If you write test for this function, you are not doing
a unit test. Instead, you are actually doing an
integration testing, since the function depends on
the correctness of the axios
module. How do we
actually test the logic within the function without
having to depend on other modules/systems?
We use a common testing technique called mocking. We mock a fake but simplistic version of an external dependencies. I emphasize simplicity since simple code means less mistakes.
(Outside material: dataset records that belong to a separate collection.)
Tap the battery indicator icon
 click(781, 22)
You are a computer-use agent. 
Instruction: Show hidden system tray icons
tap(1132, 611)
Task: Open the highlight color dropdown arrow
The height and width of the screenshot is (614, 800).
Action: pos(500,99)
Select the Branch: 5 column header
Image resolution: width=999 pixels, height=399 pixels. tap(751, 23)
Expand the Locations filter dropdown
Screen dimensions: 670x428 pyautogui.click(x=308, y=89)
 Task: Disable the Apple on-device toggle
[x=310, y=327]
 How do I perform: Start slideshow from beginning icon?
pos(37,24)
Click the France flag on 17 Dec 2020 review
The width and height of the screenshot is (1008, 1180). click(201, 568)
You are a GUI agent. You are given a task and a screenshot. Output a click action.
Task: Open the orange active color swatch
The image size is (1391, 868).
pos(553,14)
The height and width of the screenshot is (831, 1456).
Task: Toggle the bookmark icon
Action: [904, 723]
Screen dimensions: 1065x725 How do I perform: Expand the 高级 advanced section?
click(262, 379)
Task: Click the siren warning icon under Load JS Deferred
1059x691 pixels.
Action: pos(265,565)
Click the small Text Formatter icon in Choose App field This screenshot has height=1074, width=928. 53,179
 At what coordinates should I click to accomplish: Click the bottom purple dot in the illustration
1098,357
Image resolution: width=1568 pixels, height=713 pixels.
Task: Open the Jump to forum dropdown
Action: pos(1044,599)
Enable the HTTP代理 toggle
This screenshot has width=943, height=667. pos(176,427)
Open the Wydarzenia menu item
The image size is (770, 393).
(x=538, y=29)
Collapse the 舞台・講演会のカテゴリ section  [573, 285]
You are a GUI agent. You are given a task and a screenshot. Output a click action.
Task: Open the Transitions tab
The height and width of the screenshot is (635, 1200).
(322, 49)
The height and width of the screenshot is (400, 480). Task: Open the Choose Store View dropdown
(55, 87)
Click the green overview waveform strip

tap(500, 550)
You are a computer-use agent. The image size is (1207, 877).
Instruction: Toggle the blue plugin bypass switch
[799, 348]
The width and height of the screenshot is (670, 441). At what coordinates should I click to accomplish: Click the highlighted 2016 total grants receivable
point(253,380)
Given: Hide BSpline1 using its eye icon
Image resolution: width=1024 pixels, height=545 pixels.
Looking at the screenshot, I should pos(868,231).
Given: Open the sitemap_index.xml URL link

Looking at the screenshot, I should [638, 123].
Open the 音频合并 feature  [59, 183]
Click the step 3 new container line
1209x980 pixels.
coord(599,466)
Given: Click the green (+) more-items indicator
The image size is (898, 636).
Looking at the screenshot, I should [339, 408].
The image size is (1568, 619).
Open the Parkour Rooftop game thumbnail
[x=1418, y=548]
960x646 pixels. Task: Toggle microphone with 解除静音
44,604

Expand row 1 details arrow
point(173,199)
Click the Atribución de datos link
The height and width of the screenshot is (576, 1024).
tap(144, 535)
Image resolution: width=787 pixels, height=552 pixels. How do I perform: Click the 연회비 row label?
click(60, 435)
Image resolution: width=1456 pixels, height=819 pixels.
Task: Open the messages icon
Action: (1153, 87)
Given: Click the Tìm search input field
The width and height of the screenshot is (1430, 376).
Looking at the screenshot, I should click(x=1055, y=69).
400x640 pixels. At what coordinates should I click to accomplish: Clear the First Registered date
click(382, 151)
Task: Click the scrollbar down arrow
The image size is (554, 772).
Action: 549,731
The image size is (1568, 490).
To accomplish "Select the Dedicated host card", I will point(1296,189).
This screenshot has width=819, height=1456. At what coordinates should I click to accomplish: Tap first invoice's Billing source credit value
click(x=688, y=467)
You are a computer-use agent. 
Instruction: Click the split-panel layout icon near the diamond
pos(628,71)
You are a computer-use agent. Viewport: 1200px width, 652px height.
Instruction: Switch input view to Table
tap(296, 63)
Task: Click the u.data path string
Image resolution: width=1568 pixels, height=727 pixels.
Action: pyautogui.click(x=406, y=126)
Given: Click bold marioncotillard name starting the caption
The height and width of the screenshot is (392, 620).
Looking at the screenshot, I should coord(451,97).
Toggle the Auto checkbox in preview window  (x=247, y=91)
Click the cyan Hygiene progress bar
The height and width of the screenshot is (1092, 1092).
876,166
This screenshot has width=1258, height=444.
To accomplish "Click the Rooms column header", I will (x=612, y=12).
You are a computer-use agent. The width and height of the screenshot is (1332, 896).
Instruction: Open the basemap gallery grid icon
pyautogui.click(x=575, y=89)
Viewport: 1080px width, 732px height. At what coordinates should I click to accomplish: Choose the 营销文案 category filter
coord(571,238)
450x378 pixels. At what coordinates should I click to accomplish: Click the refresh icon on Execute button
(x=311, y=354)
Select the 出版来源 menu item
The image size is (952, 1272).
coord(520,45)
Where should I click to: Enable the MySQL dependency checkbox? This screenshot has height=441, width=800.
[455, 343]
Let's see how we can mock a database within Jest.
// utils.test.js
const axios = require('axios');
const { getUserFullName } = require('./utils');
jest.mock('axios');
test('should return full name', async () => {
const user = {
firstName: 'Galen',
lastName: 'Wong'
};
axios.get.mockResolvedValue({ data: user });
const fullName = await getUserFullName(1);
expect(fullName).toBe('Galen Wong');
});
With jest.mock('axios')
, we tell Jest that we want
to mock a module called axios
. Within the test code body,
we overwrite the axios.get
function, such that it returned
a promise with resolved value equal to { data: user }
.
When our getUserFullName
is executed, the object that we mocked
will be used as the return value of axios.get
.
Why mock?
Apart from simply adhering to the definition of a unit test, what are the other benefits of mocking in test? There are 2 important motivations to use mocking:
- reduce set up complexity of running tests
- reduce time taken to run tests
If we were to test without mock, we would have to make sure that we have a server set up to receive calls from our tested function during test time. We have to know what data exists on the server. For instance, what is the name of the user with id 1. With all these things to worry about, we cannot focus on our testing. Writing the infrastructure needed to support the testing is going to take way longer than actually implementing your desired functionality. With mocking, we reduce the set up complexity of testing.
If we were to test by calling to a server, our test will run for longer, since network call is time consuming operation. As developer, we would like our test to run fast such that we can know what is wrong quickly.